Calculator Inputs
Example Data Table
| Alpha | Power | Baseline Event Rate | Odds Ratio | Exposure Share | R Squared | Dropout | Approximate Sample |
|---|---|---|---|---|---|---|---|
| 0.05 | 0.80 | 0.20 | 1.75 | 0.50 | 0.10 | 10% | 349 |
| 0.025 | 0.90 | 0.15 | 2.00 | 0.40 | 0.15 | 15% | 456 |
| 0.10 | 0.80 | 0.30 | 1.50 | 0.60 | 0.05 | 5% | 418 |
Formula Used
This calculator uses a Wald style approximation for one-sided logistic regression planning.
p1 = OR × p0 / (1 - p0 + OR × p0)
p̄ = (1 - q)p0 + q p1
β = |ln(OR)|
N = (Z1-α + Zpower)² / [p̄(1 - p̄) × q(1 - q) × β²]
N adjusted = N / (1 - R²)
N final = max(dropout adjusted N, events per variable N)
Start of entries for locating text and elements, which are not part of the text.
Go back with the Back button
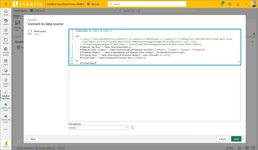This screenshot has height=150, width=258. [x=33, y=139]
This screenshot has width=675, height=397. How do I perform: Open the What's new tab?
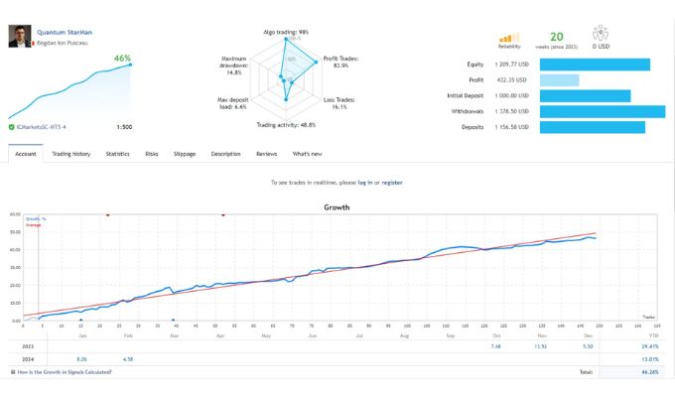tap(307, 154)
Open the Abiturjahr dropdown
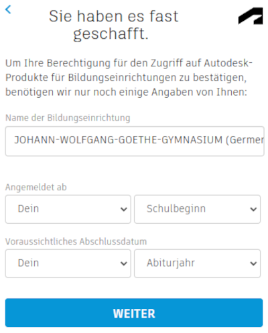The height and width of the screenshot is (333, 268). 197,263
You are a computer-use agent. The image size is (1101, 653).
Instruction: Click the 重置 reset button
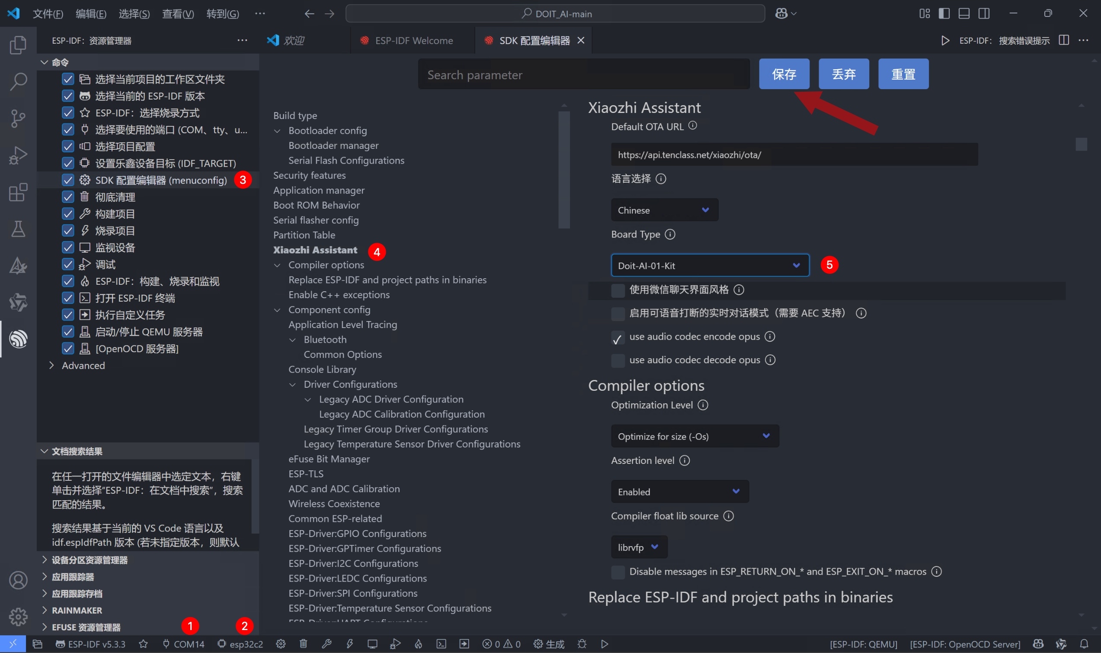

Here, p0 is baseline event probability. OR is the target odds ratio. q is the exposure proportion. R squared is the estimated prediction overlap from other covariates.
How to Use This Calculator
- Enter the one-sided alpha level.
- Enter the desired statistical power.
- Add the baseline event probability for the reference group.
- Enter the target odds ratio you want to detect.
- Add the expected exposed proportion.
- Set covariate R squared when predictors are correlated.
- Enter predictor count and events per variable target.
- Add design effect, dropout, and safety multiplier.
- Press the calculate button.
- Download CSV or PDF results when needed.
Planning One-Sided Logistic Regression Studies
Why Sample Size Matters
Logistic regression is used when the outcome has two states. Common outcomes include disease, failure, response, and approval. A one-sided test is used when the research question has direction. The study may only need evidence for an increase. It may only need evidence for a decrease. This choice must be made before data collection.
Inputs That Control Precision
The baseline event rate is very important. Rare outcomes need more observations. Very common outcomes can also reduce information. The target odds ratio also changes the sample sharply. A small effect needs a larger study. A strong effect needs fewer observations. Power controls the chance of detecting the planned effect. Alpha controls the one-sided false positive risk.
Covariates And Adjustment
Logistic models often include several predictors. These predictors may share information with each other. That overlap is represented by the R squared adjustment. A higher value increases the required sample size. This calculator also checks events per variable. That rule helps reduce unstable estimates. It is useful when the event rate is low.
Design And Dropout
Real studies may use clusters, repeated sites, or complex sampling. The design effect expands the calculated sample. Dropout also increases the starting recruitment target. A safety multiplier can add another conservative buffer. These options make the result more practical. They also help during protocol writing.
Reading The Result
The final sample is the largest required value. It compares power needs with events guidance. Expected events and non-events are also displayed. Exposed and unexposed counts help check feasibility. Treat the answer as a planning estimate. For final trials, confirm assumptions with a statistician.
FAQs
What is a one-sided logistic regression test?
It tests whether a predictor changes odds in one planned direction. The direction should be chosen before data collection. It is not suitable when either increase or decrease would be important.
What does the odds ratio mean?
The odds ratio compares event odds between groups or predictor levels. A value above one means higher odds. A value below one means lower odds.
Why is baseline event probability needed?
The event rate affects available information. Very rare or very common events provide less balance. That usually increases the needed sample size.
What is the exposure proportion?
It is the expected share of participants with the main predictor present. Balanced exposure near 0.50 often gives stronger information than very uneven exposure.
What does covariate R squared mean?
It represents how much the main predictor is explained by other covariates. More overlap reduces independent information. The calculator increases sample size when this value rises.
Why include events per variable?
Logistic regression needs enough outcome events for stable estimates. Events per variable gives a practical lower bound, especially when several predictors are planned.
Can I use this for continuous predictors?
This version is mainly arranged for binary exposure planning. For continuous predictors, use a suitable predictor variance and a coefficient based on the chosen unit change.
Is this a final clinical trial calculation?
It is a planning estimate. Final trial design may need simulations, interim rules, clustering details, missing data assumptions, and expert statistical review.